• **Work to do**
Write out the rows below again, substituting "Privacy Notice" for "Privacy Policy" everywhere it occurs and keeping everything else the same. Leave the pictures out.

• **Records supplied**
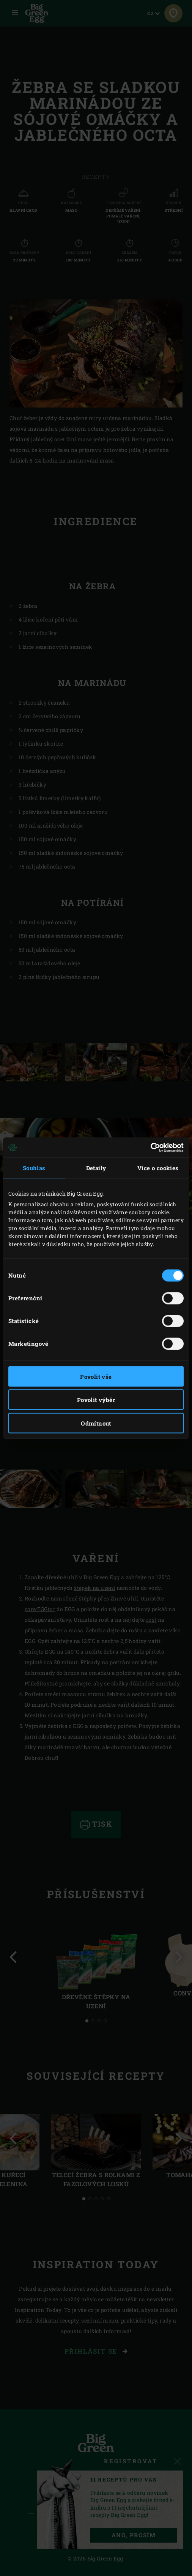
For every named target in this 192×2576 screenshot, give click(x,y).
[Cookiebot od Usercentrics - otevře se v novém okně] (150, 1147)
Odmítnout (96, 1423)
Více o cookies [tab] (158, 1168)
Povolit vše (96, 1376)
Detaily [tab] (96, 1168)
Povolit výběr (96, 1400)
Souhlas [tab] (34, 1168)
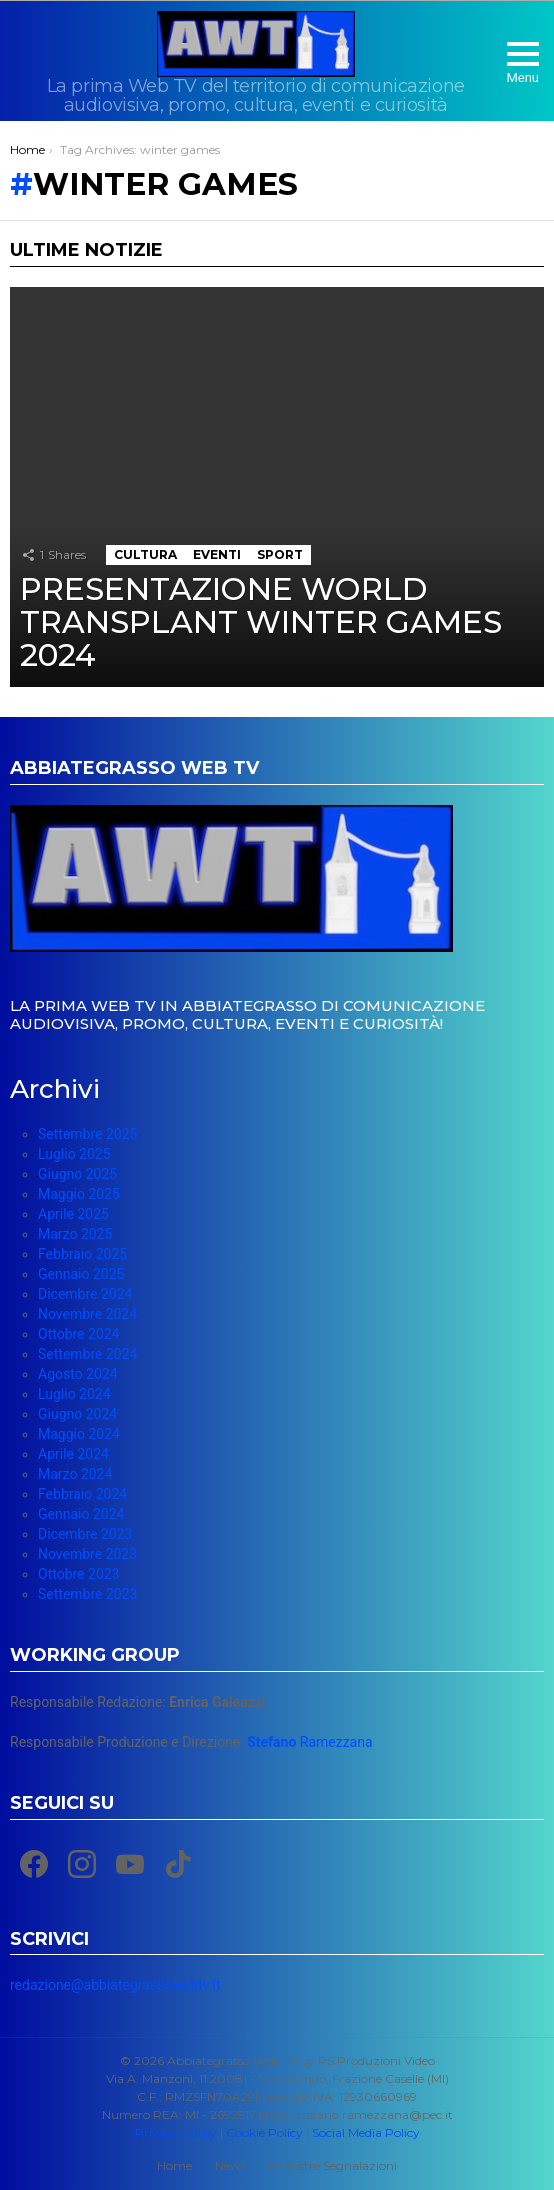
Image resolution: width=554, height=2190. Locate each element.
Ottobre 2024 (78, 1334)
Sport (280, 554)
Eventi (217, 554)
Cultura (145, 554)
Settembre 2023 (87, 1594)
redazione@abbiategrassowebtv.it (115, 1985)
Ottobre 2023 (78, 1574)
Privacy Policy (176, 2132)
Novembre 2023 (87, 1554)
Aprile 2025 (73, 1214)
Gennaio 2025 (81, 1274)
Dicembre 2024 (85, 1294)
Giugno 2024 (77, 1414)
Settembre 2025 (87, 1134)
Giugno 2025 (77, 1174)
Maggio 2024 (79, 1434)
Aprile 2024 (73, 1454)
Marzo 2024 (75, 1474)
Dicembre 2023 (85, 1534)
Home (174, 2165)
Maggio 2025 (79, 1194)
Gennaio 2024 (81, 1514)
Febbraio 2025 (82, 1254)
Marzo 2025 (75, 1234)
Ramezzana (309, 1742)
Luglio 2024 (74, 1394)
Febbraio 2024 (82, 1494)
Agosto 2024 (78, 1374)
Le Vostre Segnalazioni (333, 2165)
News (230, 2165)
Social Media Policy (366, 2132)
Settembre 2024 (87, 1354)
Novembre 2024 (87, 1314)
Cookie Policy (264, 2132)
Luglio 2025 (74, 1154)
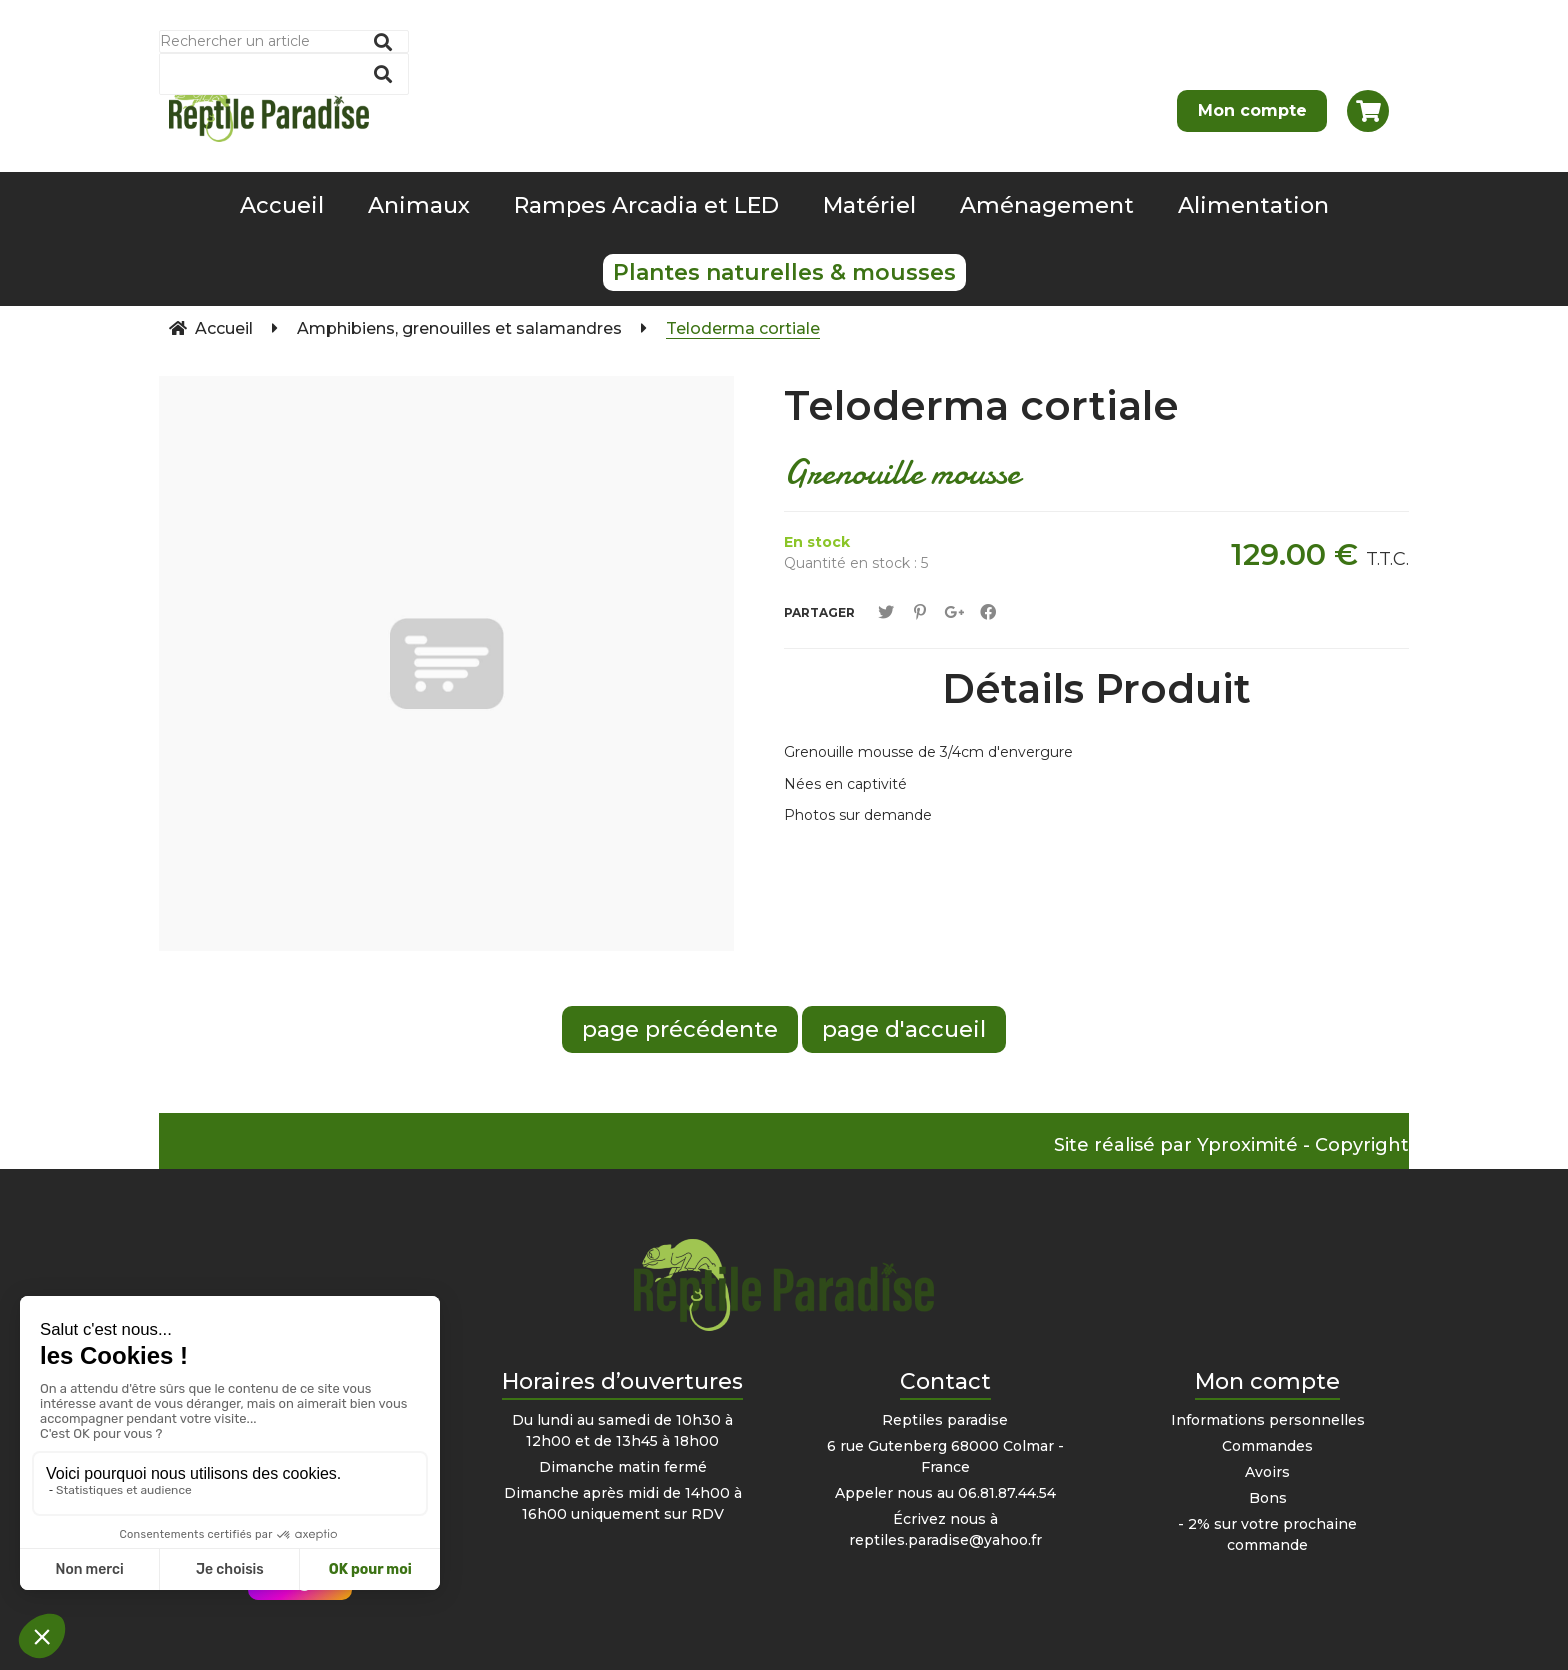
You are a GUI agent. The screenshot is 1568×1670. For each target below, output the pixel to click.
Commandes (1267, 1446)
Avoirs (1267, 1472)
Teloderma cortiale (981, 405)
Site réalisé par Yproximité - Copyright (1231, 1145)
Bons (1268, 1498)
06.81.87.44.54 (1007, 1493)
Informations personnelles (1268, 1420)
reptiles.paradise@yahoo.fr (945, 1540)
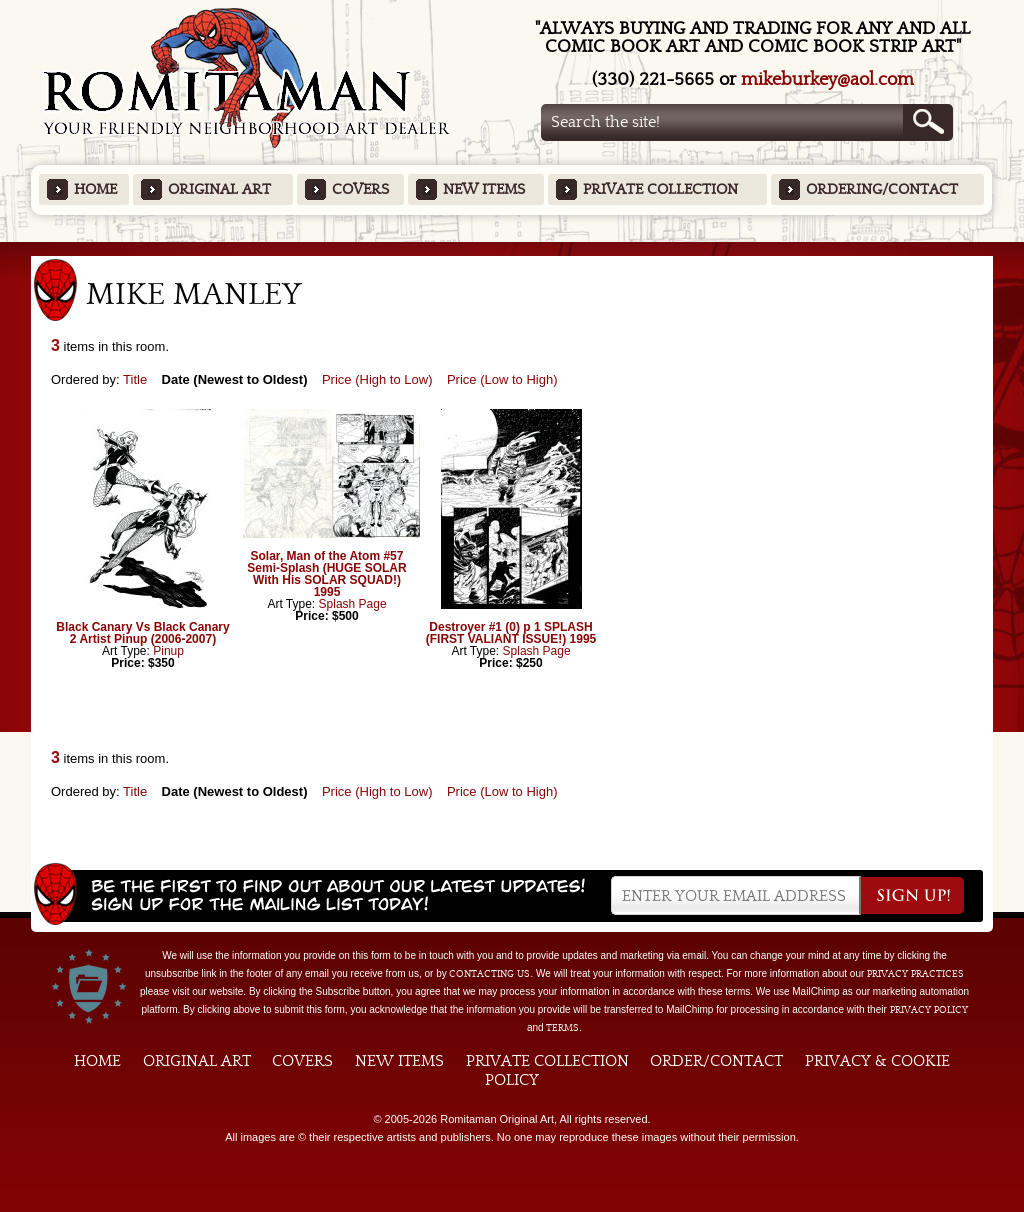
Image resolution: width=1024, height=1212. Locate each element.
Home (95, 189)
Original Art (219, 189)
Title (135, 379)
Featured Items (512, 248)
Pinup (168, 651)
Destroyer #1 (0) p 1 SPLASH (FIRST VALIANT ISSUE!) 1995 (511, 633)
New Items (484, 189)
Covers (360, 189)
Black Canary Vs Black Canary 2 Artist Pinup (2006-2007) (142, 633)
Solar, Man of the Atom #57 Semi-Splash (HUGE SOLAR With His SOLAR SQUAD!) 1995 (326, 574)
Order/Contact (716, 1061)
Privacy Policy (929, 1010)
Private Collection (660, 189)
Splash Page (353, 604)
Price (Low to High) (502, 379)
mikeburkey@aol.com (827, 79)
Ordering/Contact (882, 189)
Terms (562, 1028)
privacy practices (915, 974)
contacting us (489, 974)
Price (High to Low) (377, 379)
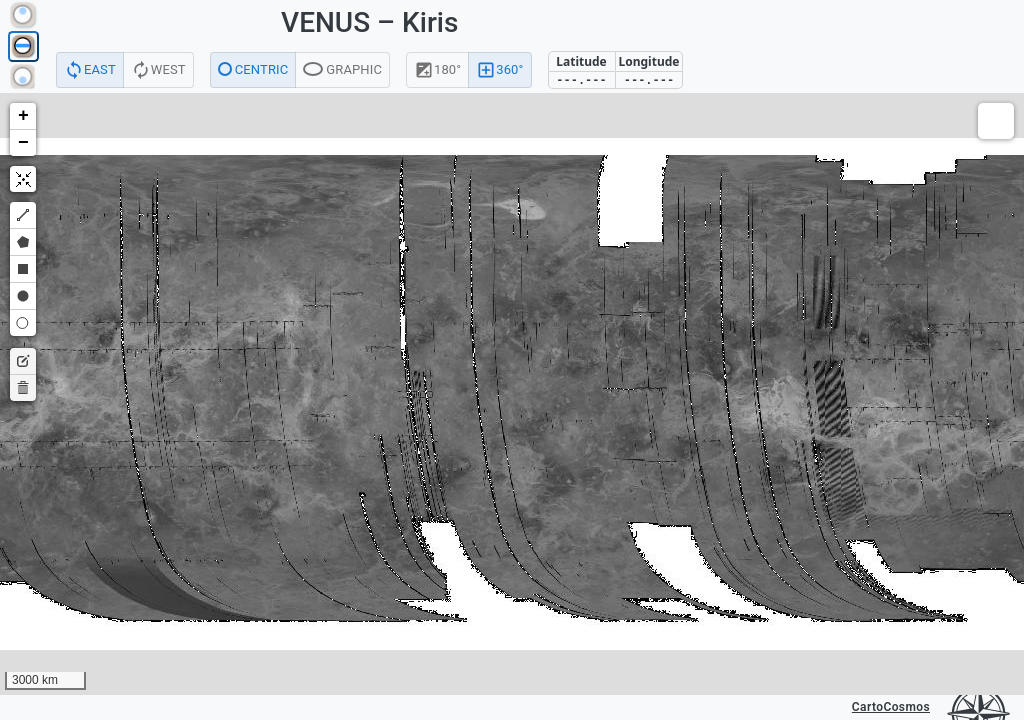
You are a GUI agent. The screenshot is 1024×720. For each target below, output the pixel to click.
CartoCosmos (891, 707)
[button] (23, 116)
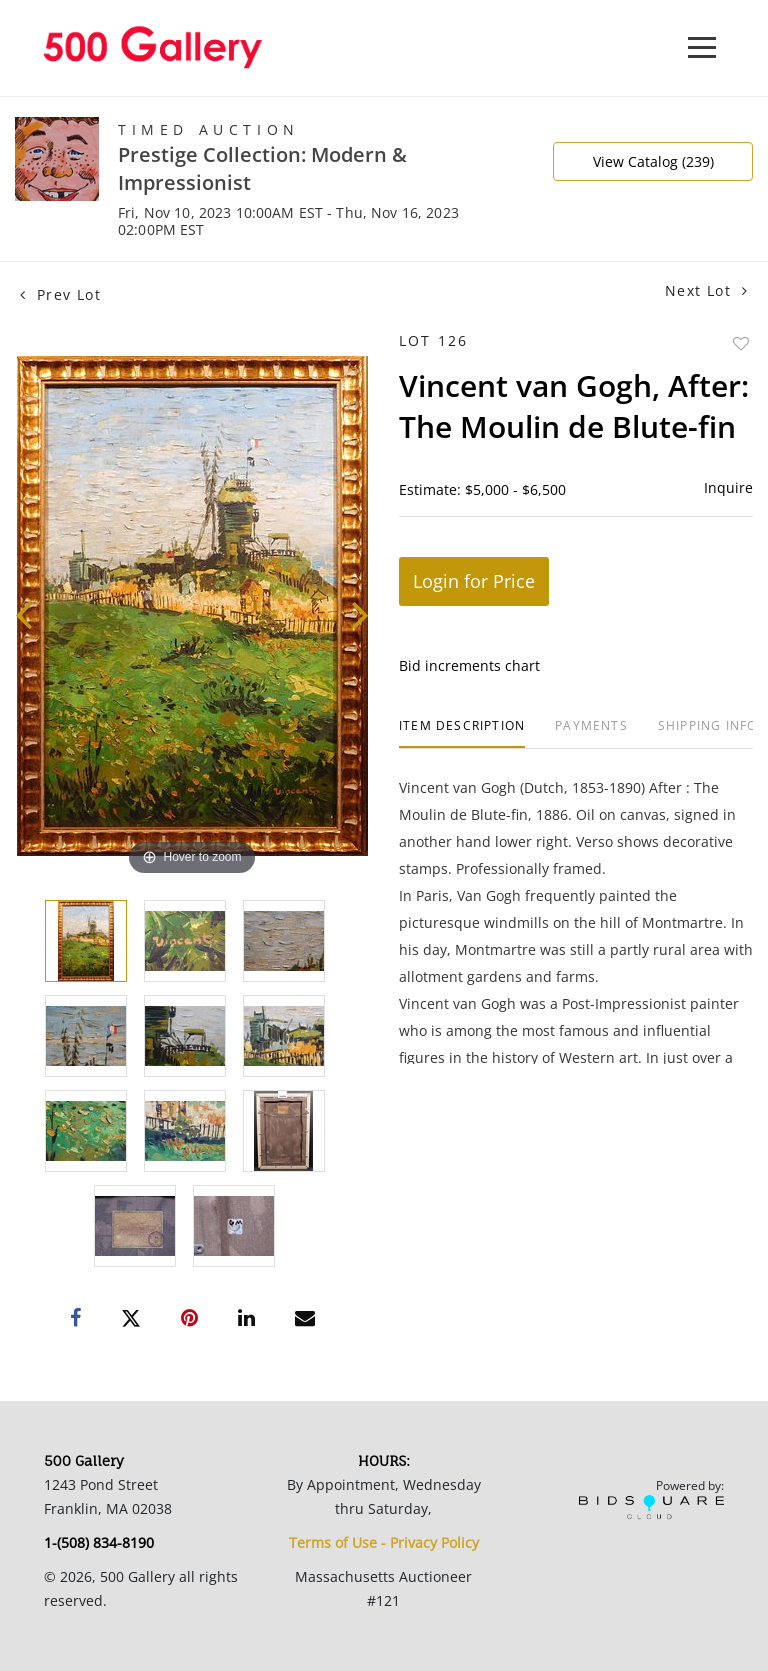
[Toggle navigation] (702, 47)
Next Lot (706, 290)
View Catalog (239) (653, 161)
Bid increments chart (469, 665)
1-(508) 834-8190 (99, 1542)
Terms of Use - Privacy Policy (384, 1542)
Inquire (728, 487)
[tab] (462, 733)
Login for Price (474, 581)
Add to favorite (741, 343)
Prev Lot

• **Correct answer**
For every named target in this 192×2576 screenshot, give click(x,y).
[Cookiebot od Usercentrics - otevře se v novém okně] (150, 1147)
Odmítnout (96, 1423)
Více o cookies [tab] (158, 1168)
Povolit vše (96, 1376)
Detaily [tab] (96, 1168)
Povolit výběr (96, 1400)
Souhlas [tab] (34, 1168)
Image resolution: width=554, height=2190. Locate each element.
Ottobre 2024 (78, 1334)
Sport (280, 554)
Eventi (217, 554)
Cultura (145, 554)
Settembre 2023 (87, 1594)
redazione@abbiategrassowebtv.it (115, 1985)
Ottobre 2023 (78, 1574)
Privacy Notice (176, 2132)
Novembre 2023 (87, 1554)
Aprile 2025 (73, 1214)
Gennaio 2025 (81, 1274)
Dicembre 2024 (85, 1294)
Giugno 2024 (77, 1414)
Settembre 2025 (87, 1134)
Giugno 2025 (77, 1174)
Maggio 2024 (79, 1434)
Aprile 2024 (73, 1454)
Marzo 2024 (75, 1474)
Dicembre 2023 (85, 1534)
Home (174, 2165)
Maggio 2025 (79, 1194)
Gennaio 2024 (81, 1514)
Febbraio 2025 (82, 1254)
Marzo 2025 (75, 1234)
Ramezzana (309, 1742)
Luglio 2024 (74, 1394)
Febbraio 2024 (82, 1494)
Agosto 2024 (78, 1374)
Le Vostre Segnalazioni (333, 2165)
News (230, 2165)
Social Media Policy (366, 2132)
Settembre 2024 (87, 1354)
Novembre 2024 (87, 1314)
Cookie Policy (264, 2132)
Luglio 2025 (74, 1154)
You are a GUI agent. The screenshot is 1568×1670. For each target below, output the pixel to click.
Commandes (1267, 1446)
Avoirs (1267, 1472)
Teloderma cortiale (981, 405)
Site réalisé par Yproximité - Copyright (1231, 1145)
Bons (1268, 1498)
06.81.87.44.54 (1007, 1493)
Informations personnelles (1268, 1420)
reptiles.paradise@yahoo.fr (945, 1540)
Image resolution: width=1024, height=1212. Locate each element.
Home (95, 189)
Original Art (219, 189)
Title (135, 379)
Featured Items (512, 248)
Pinup (168, 651)
Destroyer #1 (0) p 1 SPLASH (FIRST VALIANT ISSUE!) 1995 (511, 633)
New Items (484, 189)
Covers (360, 189)
Black Canary Vs Black Canary 2 Artist Pinup (2006-2007) (142, 633)
Solar, Man of the Atom #57 Semi-Splash (HUGE SOLAR With His SOLAR SQUAD!) 1995 (326, 574)
Order/Contact (716, 1061)
Privacy Notice (929, 1010)
Private Collection (660, 189)
Splash Page (353, 604)
Price (Low to High) (502, 379)
mikeburkey@aol.com (827, 79)
Ordering/Contact (882, 189)
Terms (562, 1028)
privacy practices (915, 974)
contacting us (489, 974)
Price (High to Low) (377, 379)
You are a GUI agent. The screenshot is 1024×720. For each target below, output the pixel to click.
CartoCosmos (891, 707)
[button] (23, 116)
[Toggle navigation] (702, 47)
Next Lot (706, 290)
View Catalog (239) (653, 161)
Bid increments chart (469, 665)
1-(508) 834-8190 (99, 1542)
Terms of Use - Privacy Notice (384, 1542)
Inquire (728, 487)
[tab] (462, 733)
Login for Price (474, 581)
Add to favorite (741, 343)
Prev Lot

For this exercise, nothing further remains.